Mindestens, so sagte sie, müssen die USA „das irakische Regime davon abhalten, irgendeinen Angriff oder eine Aggression auszuüben und den Bewohnern von Liberty Beschränkungen aufzuerlegen“. Außerdem „müssen sie die Sicherheit von Camp Liberty garantieren und daran arbeiten, die inhumane Blockade gegen es aufzuheben“.

Atomverhandlungen

Frau Rajavi äußerte, die Atomverhandlungen zwischen den Mullahs im Iran und den P5+1 Ländern “stehen vor einer strategischen Sackgasse”. Sie meinte, dass die Mullahs im Iran „die inneren und äußeren Konsequenzen einer Fortführung der Politik einer Ausstattung mit Atomwaffen fürchteten“. Gleichzeitig seien sie „besorgt über das innere Echo auf einen Rückzug aus dieser Politik und das Zerbröckeln ihres Regimes“.

Wie sie sagt, ziehen die Mullahs Vorteile aus dem Appeasement des Westens gegenüber dem Iran, um sich Zeit zu erkaufen und den Weg zum Erwerb von Atomwaffen offen zu lassen.
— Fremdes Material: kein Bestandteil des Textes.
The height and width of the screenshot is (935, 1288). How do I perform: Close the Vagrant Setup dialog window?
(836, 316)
Jedes Übereinkommen über die Atomfrage müsse folgende Vorkehrungen enthalten. Der Iran muss:

 

• Das Zusatzprotokoll und kurzfristig angesetzte Inspektionen akzeptieren; 

• Uneingeschränkte Befragungen aller Beteiligten akzeptieren; 

• Alle Atomanlagen und Projekte anhalten, darunter Arak, Natanz und Fordow; 

• das Regime ist parallel zu den Atomverhandlungen verantwortlich zu machen für Verletzungen der Menschenrechte und den Genozid in Syrien und dem Irak

Rohanis Bilanz

Frau Rajavi zog eine Bilanz aus dem ersten Jahr Hassan Rohanis an der Macht. Sie nannte Rohanis „Mäßigung“ im Iran ein „Trugbild“ und sagte voraus, dass „die Krisen des Regimes sich verstärken werden“

„Alle strategischen Reserven des Regimes sind verbraucht und es sieht sich vor einer tödlichen Ausweglosigkeit in allen Bereichen“, meinte Rajavi dazu.
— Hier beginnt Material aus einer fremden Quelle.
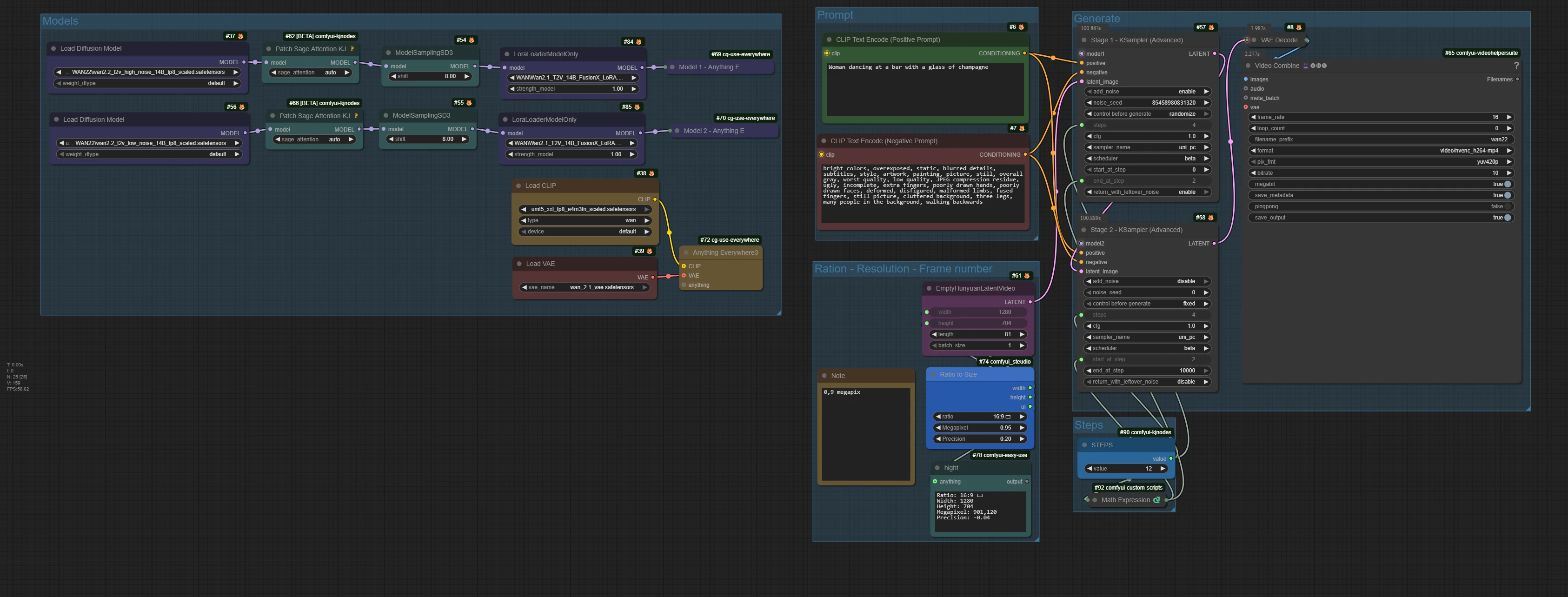Open the format dropdown in Video Combine
This screenshot has height=597, width=1568.
(1381, 150)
Nach ihren Worten liegt die Kraft der Veränderung im Iran weder im Tauziehen zwischen dem Westen und dem Iran in nuklearen Angelegenheiten noch in den Zwistigkeiten zwischen den herrschenden Fraktionen im Regime. „Die Hauptschlacht war und ist die zwischen dem iranischen Volk und seinem Widerstand und der herrschenden Theokratie“.

Alle für die Freiheit Kundgebung

Frau Rajavi sagte, die heutige Kundgebung sei eine Widerspiegelung des „Willens des iranischen Volkes aus allen Lebensbereichen und auch der politischen Gefangenen  zu Freiheit und Demokratie“.
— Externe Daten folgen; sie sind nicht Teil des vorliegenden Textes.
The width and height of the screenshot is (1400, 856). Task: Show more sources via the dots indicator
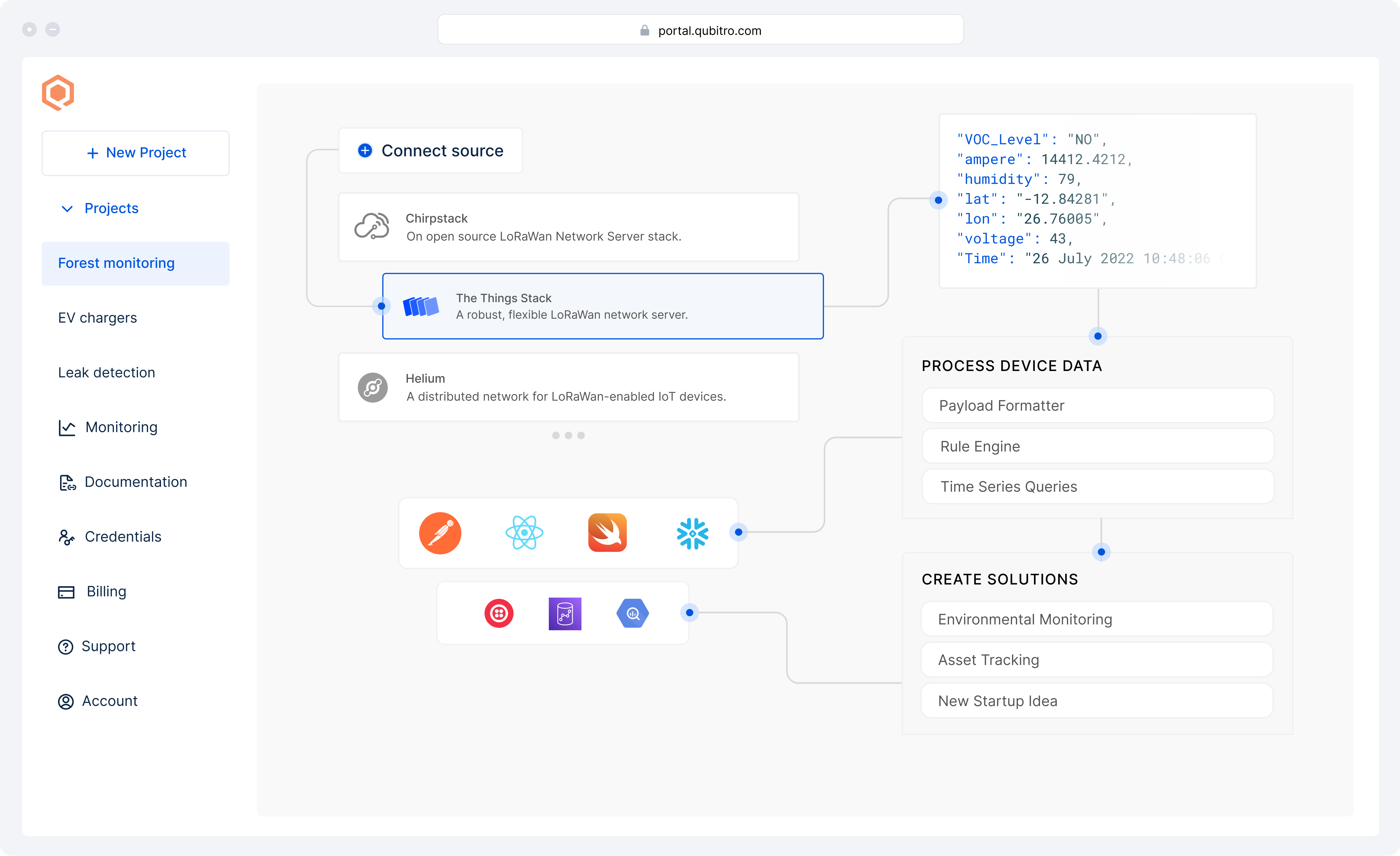pos(568,435)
„Es ist für die internationale Gemeinschaft an der Zeit, an der Seite des iranischen Volkes zu stehen“, meinte sie.

Frau Rajavi betrachtet den Wechsel im Iran als unvermeidlich, aber dieser komme nicht aus dem Inneren des Regimes der Mullahs, sondern durch das iranische Volk und seinen Widerstand.

„Das iranische Volk strebt nach einem Regimewechsel und der Iranische Widerstand ist die leitende Kraft“, sagte sie. „Dieser Widerstand ist der wichtigste Player in allen ernsthaften und wesentlichen Entwicklungen im Iran. Darum versuchen die Mullahs ihren Sturz mit immer mehr Hinrichtungen zu verzögern und massakrieren sie die Mitglieder der Organisation der Volksmudschahedin des Iran (PMOI/MEK) in Ashraf und Camp Liberty und nehmen bei einer Propaganda der Täuschungen ihre Zuflucht“.

Der Iranische Widerstand hat eine Republik auf der Grundlage einer Trennung von Religion und Staat, Gleichheit der Geschlechter, der Beseitigung der Todesstrafe und ohne Atomwaffen zum Ziel.